▶ What you will do
Look through the records below and copy each line that includes the word "This".

▶ Collected data

--------

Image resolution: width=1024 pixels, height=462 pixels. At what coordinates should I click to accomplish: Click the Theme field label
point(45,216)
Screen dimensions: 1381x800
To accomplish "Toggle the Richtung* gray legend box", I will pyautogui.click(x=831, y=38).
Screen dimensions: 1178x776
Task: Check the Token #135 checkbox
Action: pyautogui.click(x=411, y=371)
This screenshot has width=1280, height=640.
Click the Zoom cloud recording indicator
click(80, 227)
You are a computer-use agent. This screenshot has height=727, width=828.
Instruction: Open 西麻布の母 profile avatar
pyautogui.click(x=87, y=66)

--------

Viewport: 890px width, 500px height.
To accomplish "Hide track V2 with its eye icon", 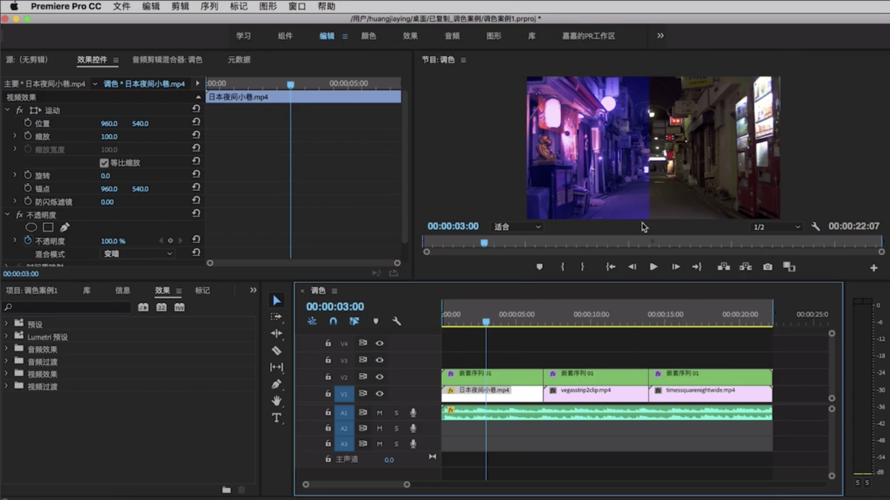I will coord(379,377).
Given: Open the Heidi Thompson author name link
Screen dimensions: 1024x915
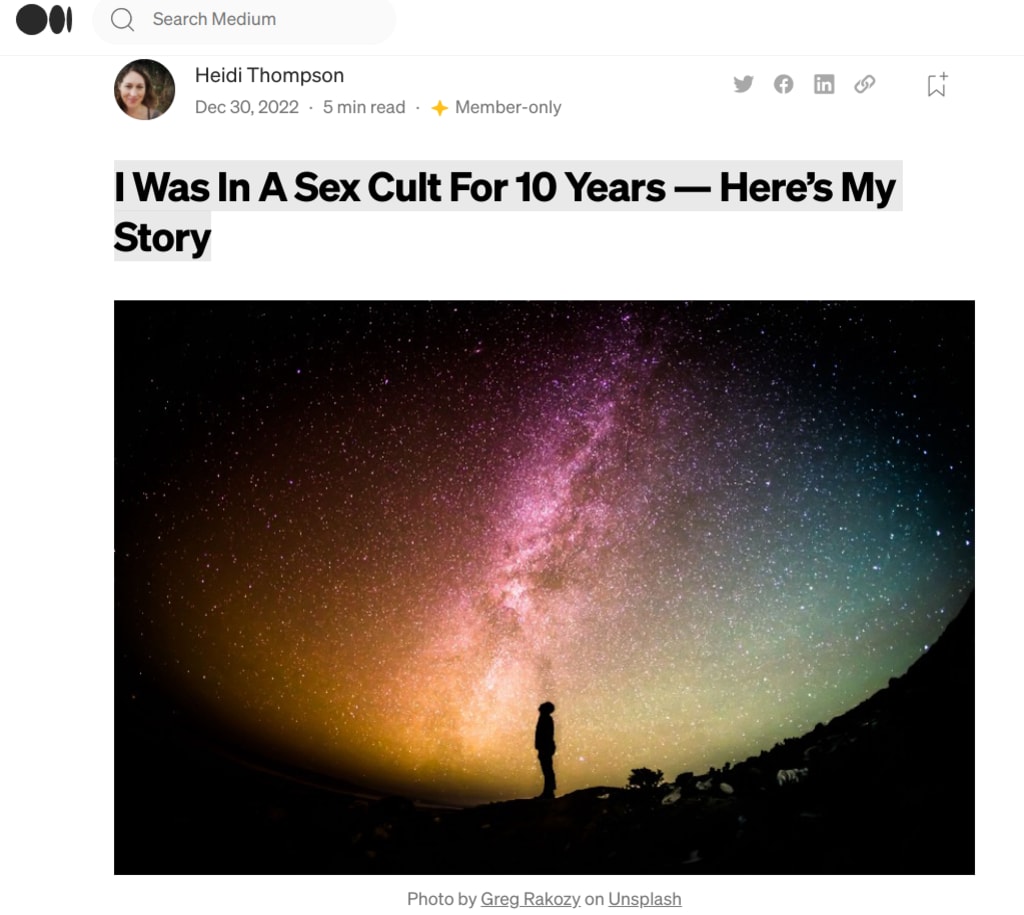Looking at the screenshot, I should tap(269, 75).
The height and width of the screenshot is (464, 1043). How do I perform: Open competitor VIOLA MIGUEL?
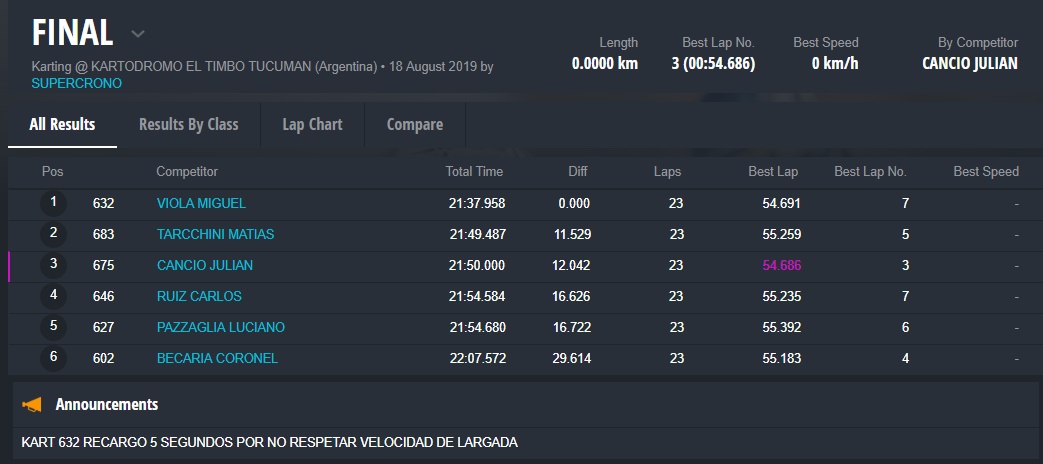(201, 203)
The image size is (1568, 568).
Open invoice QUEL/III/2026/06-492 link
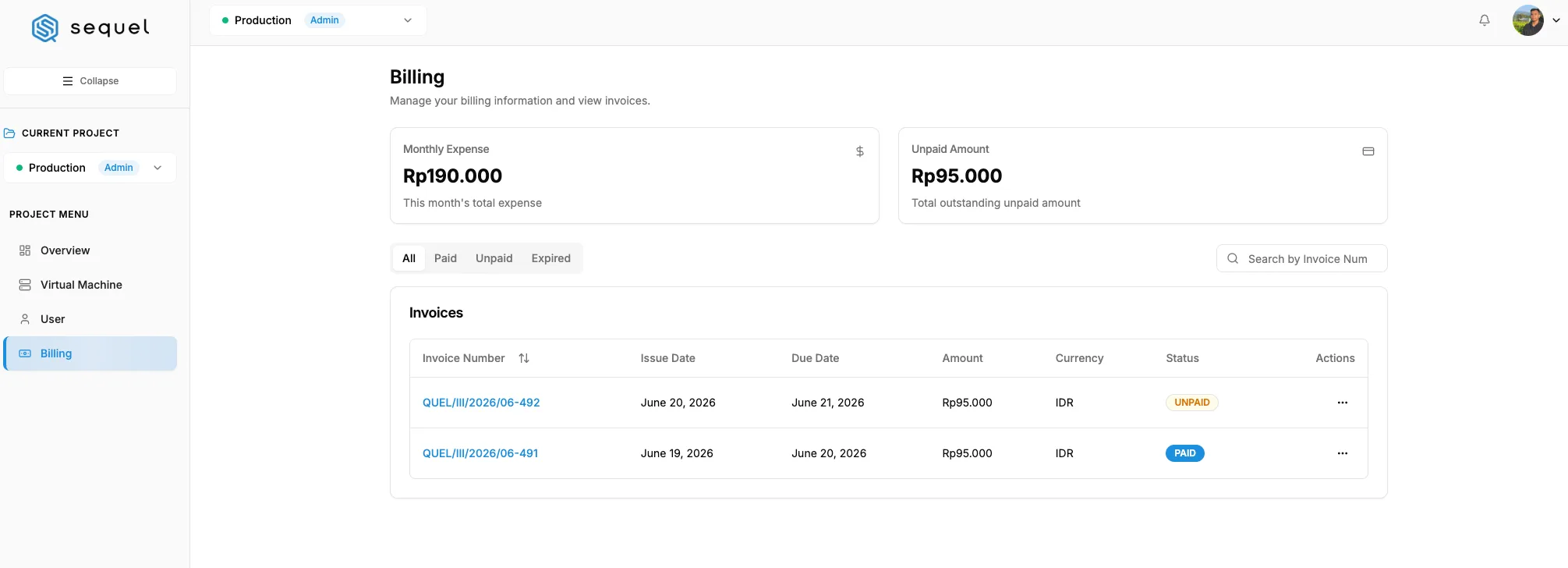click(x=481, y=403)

--------

▶ Solution to the problem
This screenshot has width=1280, height=640.
You are a computer-use agent. This screenshot has height=727, width=828.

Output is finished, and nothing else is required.